In questa fase di pandemia, come ti sente? Più verso le rose o più verso le spine?
“Il problema è che quando ti buchi con una spina, una carezza sembra un regalo meraviglioso della vita. Nel senso che quando passi dal dolore, poi qualsiasi momento di serenità sembra una gioia immensa. Siamo passati da due anni interminabili di grandi sofferenze e di distanziamento e di carenza di affetti e di abbracci. Poter ricominciare piano piano, step by step, con il lavoro e con lo stare insieme, io credo che sia già poter dare un senso positivo a questa nuova normalità che spero ritorni prima possibile”.
Ci sono dei punti fermi nella tua carriera: Giancarlo Bigazzi, Mario Ragni, Umberto Tozzi: quanto senti di dovere a loro?
“Beh, devo assolutamente quasi tutto, perché comunque i grandi progetti si sviluppano sempre con un gioco di squadra. Il raggiungimento di certi obiettivi, sono sempre cercati insieme. Devo innanzitutto a Giancarlo Bigazzi, perché mi ha insegnato a stare con gli altri, con i musicisti, con gli artisti. Mario Ragni ha creduto fortemente in me da un punto di vista musicale e artistico e ha addirittura condizionato un rinnovo di contratto con una casa discografica pur di avermi nel cast.
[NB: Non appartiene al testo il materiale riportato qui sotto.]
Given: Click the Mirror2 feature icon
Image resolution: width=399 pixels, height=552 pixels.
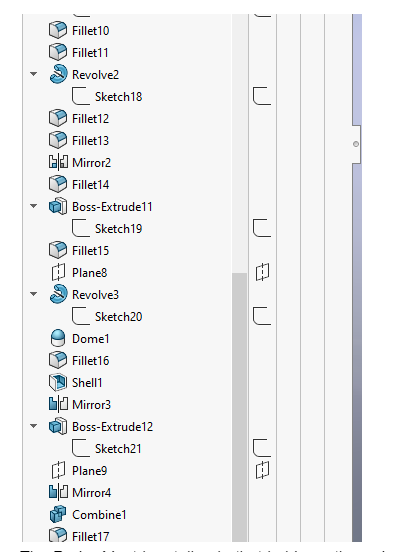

Credo che siano personaggi, come Beppe Dati che assolutamente fanno parte del mio percorso e sono personaggi che non si possono dimenticare perché mi hanno dato la vita in tutti i sensi”.
Tornare finalmente a fare concerti live è anche un esito positivo rispetto a tutto quello che abbiamo vissuto in questi ultimi due anni, non credi?
“E’ un esito positivo, è uno step, un passo. Dico solamente cerchiamo di fare tutto ciò che si può fare per tornare alla normalità, credendo anche un po’ alla realtà, alla verità e non soltanto a un futuro distopico e catastrofista. Dobbiamo crederci e dobbiamo pensare che siamo sempre sopravvissuti a ogni tipo di incidente di percorso, quindi cerchiamo di sopravvivere anche a questo e mettiamocela tutta”.